According to CBS MarketWatch, crude prices eased off their peak levels to close just over $1 higher, on speculation of a possible release by President Bush from the Strategic Petroleum Reserve and reports that OPEC is considering a hike in production when it meets in September.
However, concerns about output in the region may outweigh any corrective strategies. “It is possible that Hurricane Katrina will impact the futures market like no storm ever has before,” said Phil Flynn, a senior analyst at Alaron Trading.
“If there was ever a time in the history of the world that we could ill afford to lose oil production, this is it,” he said.
U.S. oil refineries have been running all year at record rates to keep up with demand, he said, and “the potential loss of one or more refineries is really hard to even imagine.”
Crude for October delivery traded as high as $70.80 a barrel overnight and as high as $69.10 in early trading on the New York Mercantile Exchange.

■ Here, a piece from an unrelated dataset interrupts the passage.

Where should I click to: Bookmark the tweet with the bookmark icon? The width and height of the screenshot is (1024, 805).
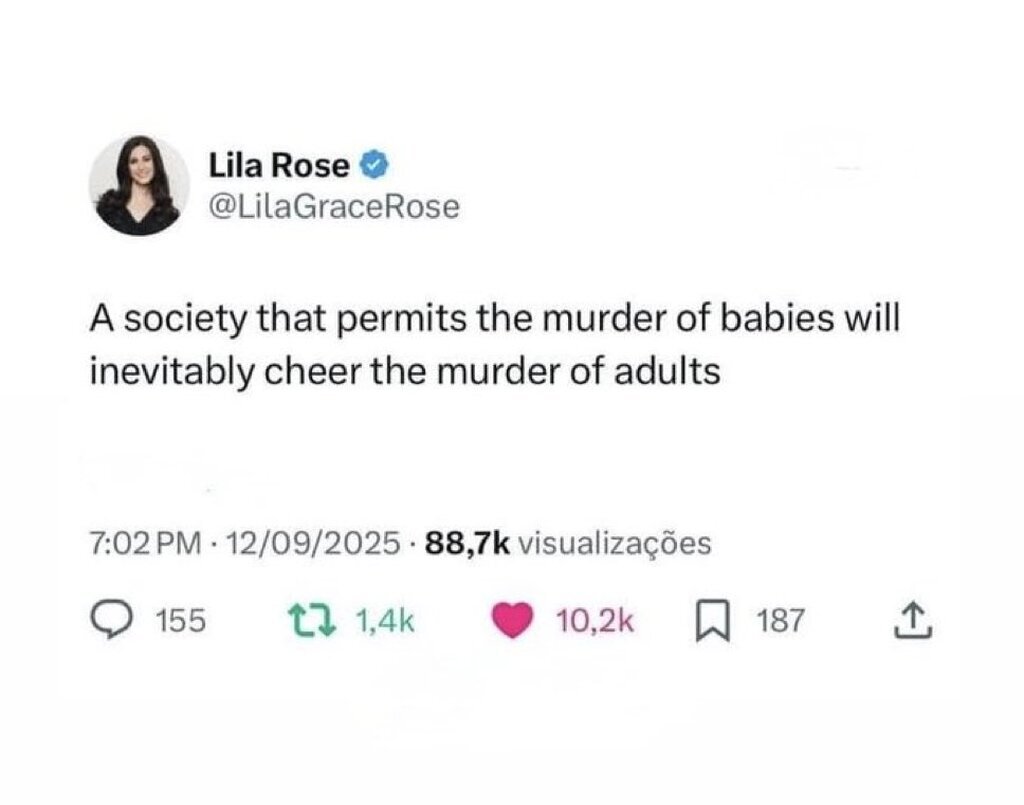(x=712, y=621)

It closed up $1.07, or 1.6%, at $67.20 a barrel, below the record $67.49 close from Thursday.
Unleaded-gasoline futures for September delivery rose 13.37 cents, or 6.9%, to end at $2.06 a gallon, and September heating oil jumped 7.22 cents, or 3.9%, to close at $1.9088 a gallon. They tapped intraday highs of $2.16 and $1.975, respectively — both records on Nymex.
“This single storm could be the catalyst pushing crude oil into a more sustained period over $70,” Agbeli Ameko, a managing partner at First Enercast Financial, wrote in a Monday morning note to clients.
“This hurricane season is stacking up to be the worst in history for the energy markets,” he said.
Gulf of Mexico and onshore oil and natural-gas facilities had closed ahead of the storm, a threat to facilities at Port Fourchon, La., near New Orleans, which handles around one-sixth of U.S. oil supply, as well as rigs in the Gulf of Mexico.
“As the shut-ins persist, increasing winter-supply concerns, the potential for $80 per barrel crude and $15 per million BTU natural gas are realistic,” said Ameko.